Referring to FIG. 2, the gas purifying apparatus 200 is disposed between a primary side space 200A and a secondary side space 200B, and serves to supply a gas (for example, air) from the primary side space 200A to the secondary side space 200B while removing particles from the gas by filtering it. The gas purifying apparatus 200 has a laminated structure including a blower unit 203 for generating a gas flow and a filter unit 202 for removing the particles from the gas blown from the gas blower unit 203.

The blower unit 203 includes a blower (for example, a fan or the like) 203A accommodated in a housing member 203B, and the filter unit 202 includes a filter layer 202A accommodated in a housing member 202B. The filter layer 202A is made up of a fiber filter layer (ULPA filter).

In the above-described configuration, a wafer w1 was disposed in the primary side space 200A and a wafer w2 was located in the secondary side space 200B, and particle movements and particle elimination were observed.

FIG. 3 presents a diagram showing a result of counting the number of particles present on the wafer w1 which was maintained in the primary side space (space before particle elimination) 200A for 10 minutes. FIG. 3 shows a tendency in which the number of particles increased with a decrease of particle diameter. To prevent contamination of a semiconductor device with particles, for example, it becomes important how to remove these fine particles which have been hardly removable. In view of the above, the present inventor carried out an analysis of movements of fine particles as follows.

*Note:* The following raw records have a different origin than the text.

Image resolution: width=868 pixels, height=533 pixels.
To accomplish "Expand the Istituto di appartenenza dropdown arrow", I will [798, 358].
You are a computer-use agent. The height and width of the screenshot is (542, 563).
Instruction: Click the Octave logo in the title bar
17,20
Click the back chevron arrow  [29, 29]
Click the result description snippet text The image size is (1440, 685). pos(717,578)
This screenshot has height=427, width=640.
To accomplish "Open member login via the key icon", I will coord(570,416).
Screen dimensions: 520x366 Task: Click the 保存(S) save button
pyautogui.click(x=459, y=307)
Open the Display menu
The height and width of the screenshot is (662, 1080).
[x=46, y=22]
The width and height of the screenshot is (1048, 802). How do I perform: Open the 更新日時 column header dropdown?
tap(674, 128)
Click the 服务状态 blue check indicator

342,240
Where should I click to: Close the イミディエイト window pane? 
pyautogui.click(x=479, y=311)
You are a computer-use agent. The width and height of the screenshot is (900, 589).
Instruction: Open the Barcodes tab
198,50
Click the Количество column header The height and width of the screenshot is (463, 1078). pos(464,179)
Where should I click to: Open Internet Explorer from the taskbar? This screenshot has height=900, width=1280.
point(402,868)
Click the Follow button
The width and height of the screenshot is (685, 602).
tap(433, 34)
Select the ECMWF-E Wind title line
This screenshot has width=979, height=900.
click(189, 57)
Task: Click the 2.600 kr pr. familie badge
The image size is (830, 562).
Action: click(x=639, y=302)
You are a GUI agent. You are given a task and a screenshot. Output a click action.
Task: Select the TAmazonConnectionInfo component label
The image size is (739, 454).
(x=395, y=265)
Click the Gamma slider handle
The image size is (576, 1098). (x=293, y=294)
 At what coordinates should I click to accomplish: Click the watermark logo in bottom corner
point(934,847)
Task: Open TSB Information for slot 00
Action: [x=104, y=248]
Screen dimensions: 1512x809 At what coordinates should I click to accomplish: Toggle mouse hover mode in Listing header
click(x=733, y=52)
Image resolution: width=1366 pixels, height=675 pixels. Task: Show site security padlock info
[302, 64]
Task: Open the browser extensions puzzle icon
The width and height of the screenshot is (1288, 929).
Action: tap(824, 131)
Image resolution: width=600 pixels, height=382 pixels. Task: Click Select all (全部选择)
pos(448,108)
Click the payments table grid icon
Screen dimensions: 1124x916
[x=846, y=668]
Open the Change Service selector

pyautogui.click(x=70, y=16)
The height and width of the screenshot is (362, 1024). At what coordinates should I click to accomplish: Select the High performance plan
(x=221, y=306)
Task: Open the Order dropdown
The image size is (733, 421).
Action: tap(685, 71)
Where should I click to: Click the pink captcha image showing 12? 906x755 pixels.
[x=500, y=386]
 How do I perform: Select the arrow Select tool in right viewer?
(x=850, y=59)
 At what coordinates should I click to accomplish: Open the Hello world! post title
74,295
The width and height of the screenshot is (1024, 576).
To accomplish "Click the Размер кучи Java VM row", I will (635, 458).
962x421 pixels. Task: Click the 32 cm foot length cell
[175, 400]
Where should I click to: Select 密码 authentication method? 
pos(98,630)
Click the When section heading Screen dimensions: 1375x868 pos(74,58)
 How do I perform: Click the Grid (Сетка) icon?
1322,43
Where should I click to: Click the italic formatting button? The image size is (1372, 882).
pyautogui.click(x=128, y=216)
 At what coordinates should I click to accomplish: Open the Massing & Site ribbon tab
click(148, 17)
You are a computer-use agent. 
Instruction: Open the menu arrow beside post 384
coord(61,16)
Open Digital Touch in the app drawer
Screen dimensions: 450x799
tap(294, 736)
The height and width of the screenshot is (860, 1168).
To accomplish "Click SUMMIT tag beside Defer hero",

FIG. 4 is a chart showing a result of analyzing diameters and components of particles, which were selected arbitrarily with a SEM (Scanning Electron Microscope), by using an EDX (Energy Dispersive X-ray) spectrometer. FIG. 4 only provides an analysis result of metal particles among various types of particles. In the analysis, particles were observed by using the SEM, and components (elements) of the selected particles were specified by analyzing them with the EDX. Further, for each element, the numbers of particles having particle sizes of 0.1 to 0.5 μm, 0.5 to 1.0 μm and more than 1.0 μm were measured.

Further, FIG. 5 shows an analysis result of metal contamination on the surface of the silicon wafer w1 maintained in the primary space 200A shown in FIG. 2 for 10 minutes, wherein the analysis was carried out by using VPD ICP-MS (Vapor Phase Decomposition and Inductively Coupled Plasma Mass Spectrometry).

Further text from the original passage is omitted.